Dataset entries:
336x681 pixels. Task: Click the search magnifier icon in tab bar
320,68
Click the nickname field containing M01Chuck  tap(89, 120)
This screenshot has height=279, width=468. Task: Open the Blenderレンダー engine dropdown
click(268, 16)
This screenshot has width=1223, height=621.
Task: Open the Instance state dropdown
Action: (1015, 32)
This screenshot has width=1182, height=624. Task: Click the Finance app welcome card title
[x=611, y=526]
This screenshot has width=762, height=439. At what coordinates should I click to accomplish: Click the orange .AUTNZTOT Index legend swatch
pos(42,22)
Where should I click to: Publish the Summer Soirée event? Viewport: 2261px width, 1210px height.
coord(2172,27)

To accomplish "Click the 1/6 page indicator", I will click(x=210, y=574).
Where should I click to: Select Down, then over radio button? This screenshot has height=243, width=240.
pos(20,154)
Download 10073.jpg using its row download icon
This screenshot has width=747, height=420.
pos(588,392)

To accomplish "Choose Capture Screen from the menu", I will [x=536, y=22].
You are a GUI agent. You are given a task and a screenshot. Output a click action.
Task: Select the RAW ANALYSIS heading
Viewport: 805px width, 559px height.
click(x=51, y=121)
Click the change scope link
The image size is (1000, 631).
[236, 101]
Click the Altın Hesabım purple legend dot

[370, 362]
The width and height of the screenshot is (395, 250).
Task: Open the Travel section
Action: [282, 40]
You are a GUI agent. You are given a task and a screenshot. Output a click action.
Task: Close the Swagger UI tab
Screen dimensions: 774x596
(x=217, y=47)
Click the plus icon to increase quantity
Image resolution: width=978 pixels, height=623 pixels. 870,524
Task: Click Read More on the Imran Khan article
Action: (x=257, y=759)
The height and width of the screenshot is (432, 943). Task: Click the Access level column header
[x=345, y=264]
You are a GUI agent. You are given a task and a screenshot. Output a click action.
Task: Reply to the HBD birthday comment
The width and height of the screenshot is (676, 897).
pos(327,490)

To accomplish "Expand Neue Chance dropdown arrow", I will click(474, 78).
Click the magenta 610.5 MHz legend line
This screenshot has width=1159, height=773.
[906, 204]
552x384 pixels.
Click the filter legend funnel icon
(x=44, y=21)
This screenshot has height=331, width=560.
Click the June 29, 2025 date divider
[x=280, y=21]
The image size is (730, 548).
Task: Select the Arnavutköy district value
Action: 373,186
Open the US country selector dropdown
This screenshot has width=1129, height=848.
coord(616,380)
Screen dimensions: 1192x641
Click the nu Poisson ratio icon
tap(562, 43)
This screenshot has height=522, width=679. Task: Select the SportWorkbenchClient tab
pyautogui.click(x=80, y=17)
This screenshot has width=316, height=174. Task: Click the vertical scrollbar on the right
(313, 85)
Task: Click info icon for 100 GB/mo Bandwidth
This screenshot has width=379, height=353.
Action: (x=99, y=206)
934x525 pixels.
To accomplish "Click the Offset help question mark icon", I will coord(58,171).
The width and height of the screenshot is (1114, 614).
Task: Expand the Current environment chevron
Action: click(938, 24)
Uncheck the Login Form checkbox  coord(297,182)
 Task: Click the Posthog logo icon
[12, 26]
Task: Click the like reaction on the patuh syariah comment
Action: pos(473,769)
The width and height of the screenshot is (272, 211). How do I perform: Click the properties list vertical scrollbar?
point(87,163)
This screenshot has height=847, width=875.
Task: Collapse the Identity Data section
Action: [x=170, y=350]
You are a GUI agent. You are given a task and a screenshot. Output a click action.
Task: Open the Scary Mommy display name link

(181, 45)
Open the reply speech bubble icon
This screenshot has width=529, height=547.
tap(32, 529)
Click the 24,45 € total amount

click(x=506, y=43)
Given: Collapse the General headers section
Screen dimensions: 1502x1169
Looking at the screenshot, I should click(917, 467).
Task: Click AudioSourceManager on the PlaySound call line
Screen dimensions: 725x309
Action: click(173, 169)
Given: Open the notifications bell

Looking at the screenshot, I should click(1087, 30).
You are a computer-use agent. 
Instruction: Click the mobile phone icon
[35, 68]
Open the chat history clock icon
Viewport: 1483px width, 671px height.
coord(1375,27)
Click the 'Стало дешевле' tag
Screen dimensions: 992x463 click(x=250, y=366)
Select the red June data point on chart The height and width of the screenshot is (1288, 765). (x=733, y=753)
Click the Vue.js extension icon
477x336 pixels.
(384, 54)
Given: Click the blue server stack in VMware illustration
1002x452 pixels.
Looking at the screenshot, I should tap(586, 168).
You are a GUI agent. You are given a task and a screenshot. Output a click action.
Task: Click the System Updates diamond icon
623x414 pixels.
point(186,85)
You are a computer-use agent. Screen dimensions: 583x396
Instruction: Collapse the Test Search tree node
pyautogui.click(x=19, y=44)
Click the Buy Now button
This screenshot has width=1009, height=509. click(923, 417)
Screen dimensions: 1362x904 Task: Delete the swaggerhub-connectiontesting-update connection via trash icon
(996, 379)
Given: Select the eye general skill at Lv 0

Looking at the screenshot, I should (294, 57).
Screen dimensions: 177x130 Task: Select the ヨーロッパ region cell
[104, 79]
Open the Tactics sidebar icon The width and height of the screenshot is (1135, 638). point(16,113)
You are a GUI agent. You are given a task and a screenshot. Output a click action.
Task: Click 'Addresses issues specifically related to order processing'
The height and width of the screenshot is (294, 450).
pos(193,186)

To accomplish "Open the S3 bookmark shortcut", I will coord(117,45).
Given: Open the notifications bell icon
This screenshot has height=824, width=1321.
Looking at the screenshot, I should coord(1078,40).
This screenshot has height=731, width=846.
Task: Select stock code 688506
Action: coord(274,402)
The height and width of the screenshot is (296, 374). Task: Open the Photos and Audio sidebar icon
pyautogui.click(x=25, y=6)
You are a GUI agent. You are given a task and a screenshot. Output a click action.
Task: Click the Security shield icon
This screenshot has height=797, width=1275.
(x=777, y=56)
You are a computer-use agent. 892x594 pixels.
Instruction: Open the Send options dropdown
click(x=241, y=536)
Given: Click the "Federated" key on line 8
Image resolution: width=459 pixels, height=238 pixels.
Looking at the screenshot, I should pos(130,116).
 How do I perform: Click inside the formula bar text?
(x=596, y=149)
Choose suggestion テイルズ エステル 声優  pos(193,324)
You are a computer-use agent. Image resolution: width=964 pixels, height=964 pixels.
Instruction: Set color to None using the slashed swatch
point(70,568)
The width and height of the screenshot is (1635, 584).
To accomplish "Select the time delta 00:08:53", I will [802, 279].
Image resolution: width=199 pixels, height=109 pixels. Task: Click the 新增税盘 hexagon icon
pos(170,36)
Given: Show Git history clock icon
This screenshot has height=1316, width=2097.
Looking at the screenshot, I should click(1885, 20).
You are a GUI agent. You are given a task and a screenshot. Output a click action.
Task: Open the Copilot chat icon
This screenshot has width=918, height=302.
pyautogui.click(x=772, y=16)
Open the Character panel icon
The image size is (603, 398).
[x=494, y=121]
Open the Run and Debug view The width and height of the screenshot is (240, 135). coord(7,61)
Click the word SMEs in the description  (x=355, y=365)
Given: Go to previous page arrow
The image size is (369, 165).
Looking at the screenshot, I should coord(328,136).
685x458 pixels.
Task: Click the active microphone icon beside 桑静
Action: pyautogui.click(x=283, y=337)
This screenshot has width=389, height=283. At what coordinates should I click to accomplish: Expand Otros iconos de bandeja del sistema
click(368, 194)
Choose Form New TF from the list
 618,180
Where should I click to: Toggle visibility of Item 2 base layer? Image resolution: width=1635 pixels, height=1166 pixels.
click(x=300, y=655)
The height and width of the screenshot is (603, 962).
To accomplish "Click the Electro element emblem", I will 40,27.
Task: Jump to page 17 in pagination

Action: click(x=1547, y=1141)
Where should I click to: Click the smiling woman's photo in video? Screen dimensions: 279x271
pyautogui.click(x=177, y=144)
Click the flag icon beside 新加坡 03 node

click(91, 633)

# YOUR TASK
Copy the listing word for word, starting at the line that contains "The width and height of the screenshot is (272, 211)." and ending after the line that contains "Action: [x=170, y=350]".

# TASK RESULT
The width and height of the screenshot is (272, 211). How do I perform: Click the properties list vertical scrollbar?
point(87,163)
This screenshot has height=847, width=875.
Task: Collapse the Identity Data section
Action: [x=170, y=350]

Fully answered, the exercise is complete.